Fort Carson won the Active Duty Men’s Commanders Cup for the first time since 2004 and seventh time overall since the cup was first rewarded to the race’s best teams in 1987. Joint Base Lewis-McChord, Wash., snapped a string of four straight Fort Bragg, N.C.-wins by claiming the Active Duty Women’s Commander Cup.

Fort Hood’s active-duty Men’s Master and Mixed Master teams both placed first, but the Commander’s Cup status that they’ve won twice before remains history. Fort Hood won its first Commander’s Cup in 1986 — the final year the award was given to a single team made up of both men and women — and its last in 2007.

“Both (Fort Hood) teams were fifth in their categories,” Hersey said. “There were 35-plus teams in the womens (category) and there were 45 to 50 in the men’s category. I’d say they did very well, it was just that the competition was very intense.”

The Fort Hood Active Duty men’s team finished in three hours, 45.44 seconds, more than 13 minutes off the pace set by Fort Carson (3:32:33). The Fort Hood Active Duty women finished in 4:33:39, 18 minutes off the pace of Lewis-McChord (4:15:01).

But, for the second straight year, the Active Duty Mixed Master’s team from Fort Hood won its division. Led by David Waite, the Mixed team finished first in 4:23:48. The 43-year-old Waite, who placed 401st individually, finished in 1:02:54.

Fort Hood’s Active Duty Men’s Master team also won its division, posting a time of 4:02:50 led by the sub-one hour finishes of Hersey and Walter Johnston.
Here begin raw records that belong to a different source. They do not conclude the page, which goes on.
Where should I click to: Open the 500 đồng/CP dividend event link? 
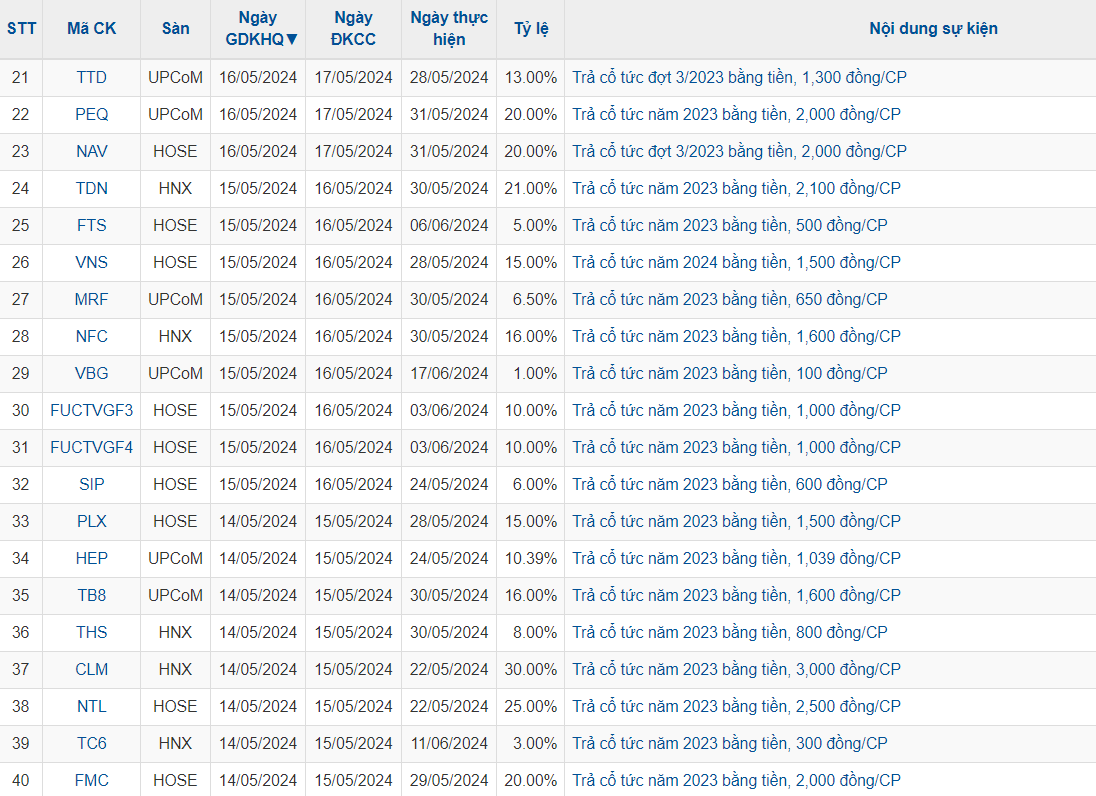(729, 225)
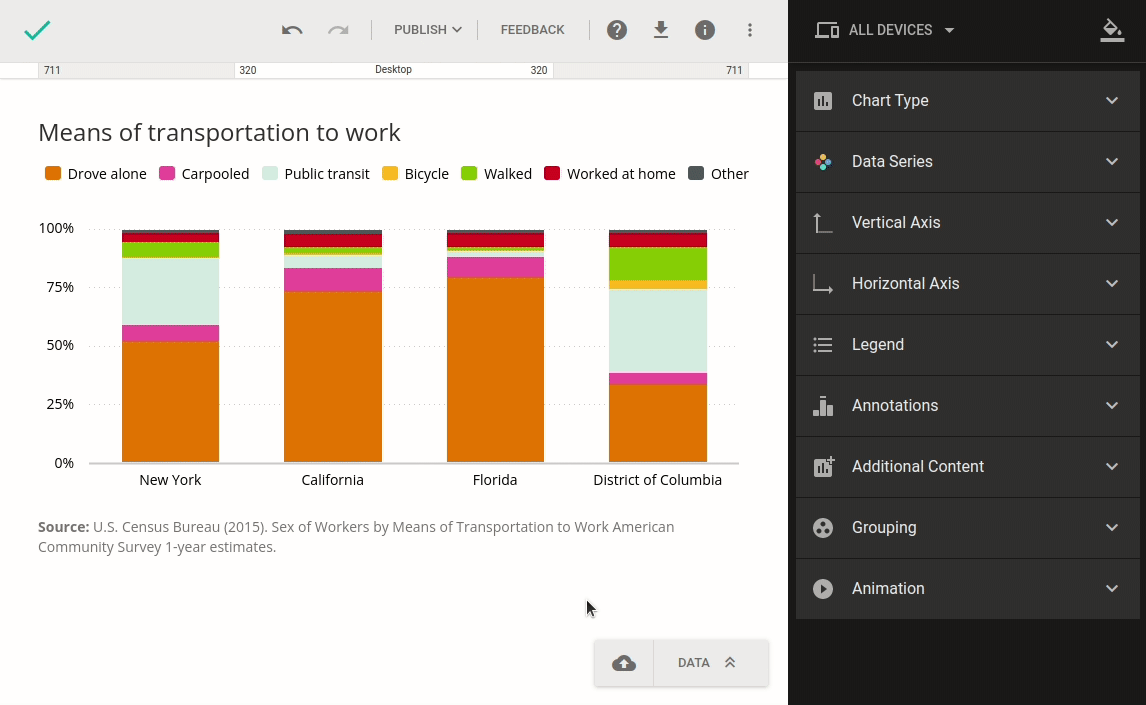
Task: Click the teal checkmark save icon
Action: click(x=37, y=30)
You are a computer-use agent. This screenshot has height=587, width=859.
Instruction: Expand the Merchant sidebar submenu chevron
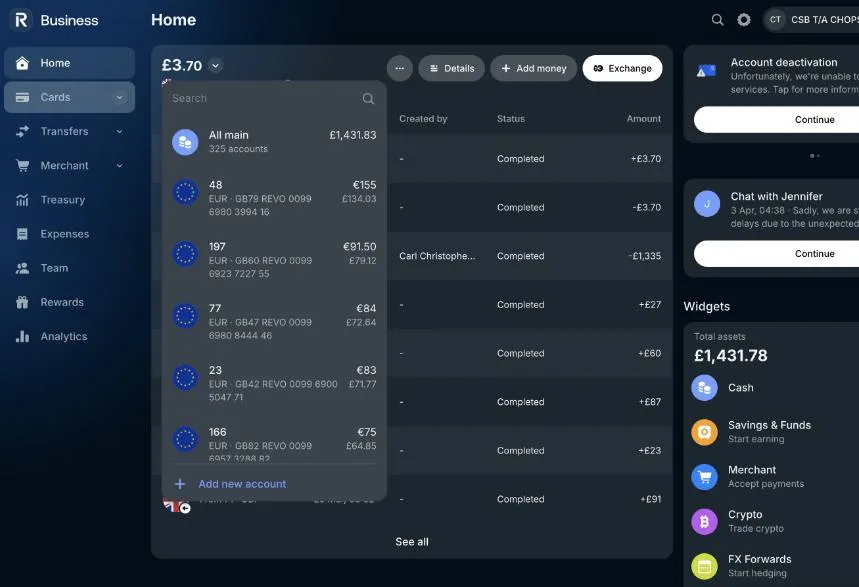pos(120,166)
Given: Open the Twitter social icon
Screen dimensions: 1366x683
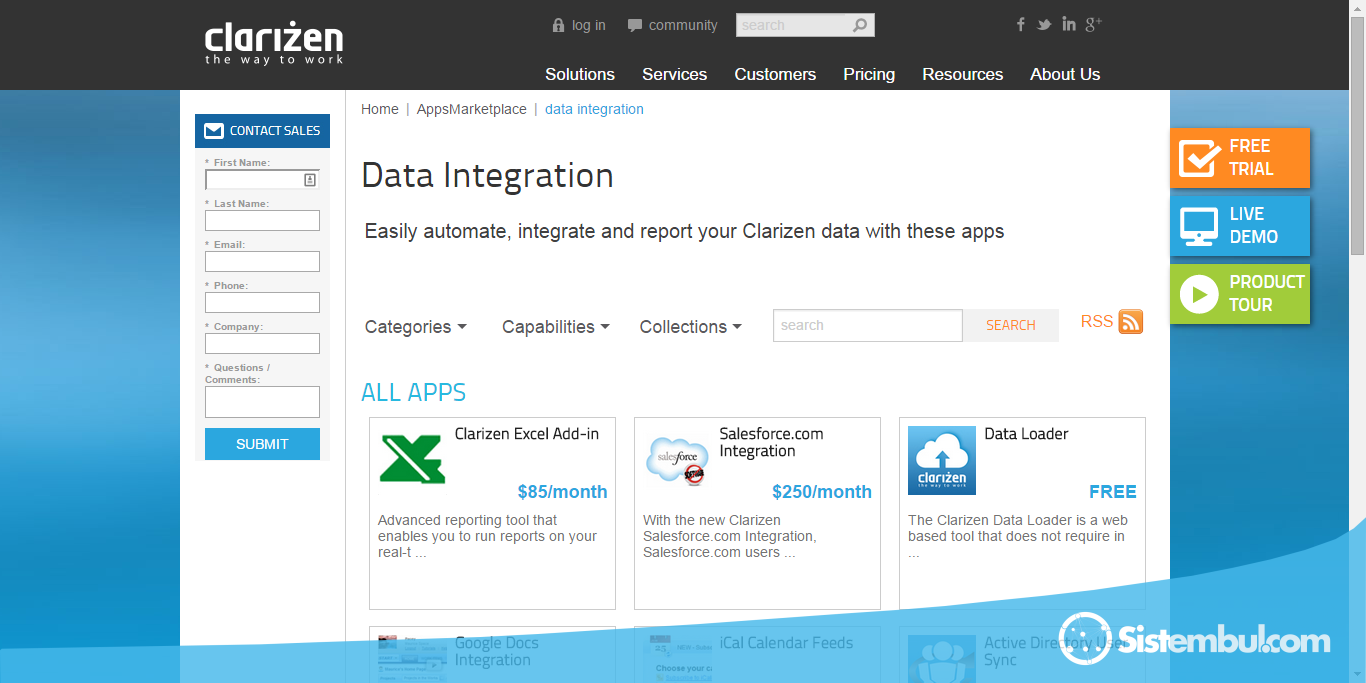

Hersey finished in 56:49 minutes while Johnston finished less than three minutes later in 59:34.

“We had two folks that were under an hour and if you’ve got that in the men’s masters category and the other folks are around an hour or just over it, you’re going to be hard to beat and that’s how we were this year,” Hersey said.

“The fact that we beat Fort Bragg ... that was obviously very important to the commander here at Fort Hood,” Hersey added. “It’s a great, long-time running rivalry between us and Fort Bragg and we beat their masters team. Actually, our open team beat their open team which was not the case last year or the year before, either.”

First Lt. Nicolas Sterghos, 69th Air Defense Artillery Brigade, finished 46th overall in 54.01 minutes and Sgt. Amy Cuellar, 21st Air Cavalry Brigade, finished 819th out of more than 30,000 entrants. She was the 74th woman to finish. Kerri Gallagher was the first woman to cross, 80th overall, in 56 minutes, nine seconds. Tesfaye Senedeku-Alemyehu was the overall women’s winner (47:48) for the second straight year.

“I thought the way we went about organizing and selecting the team this year made a huge difference,” Hersey said. “The fact that the command, early in the process, was committed to fielding the best team they could and gave the resources to allow me to do that — it made a huge difference.”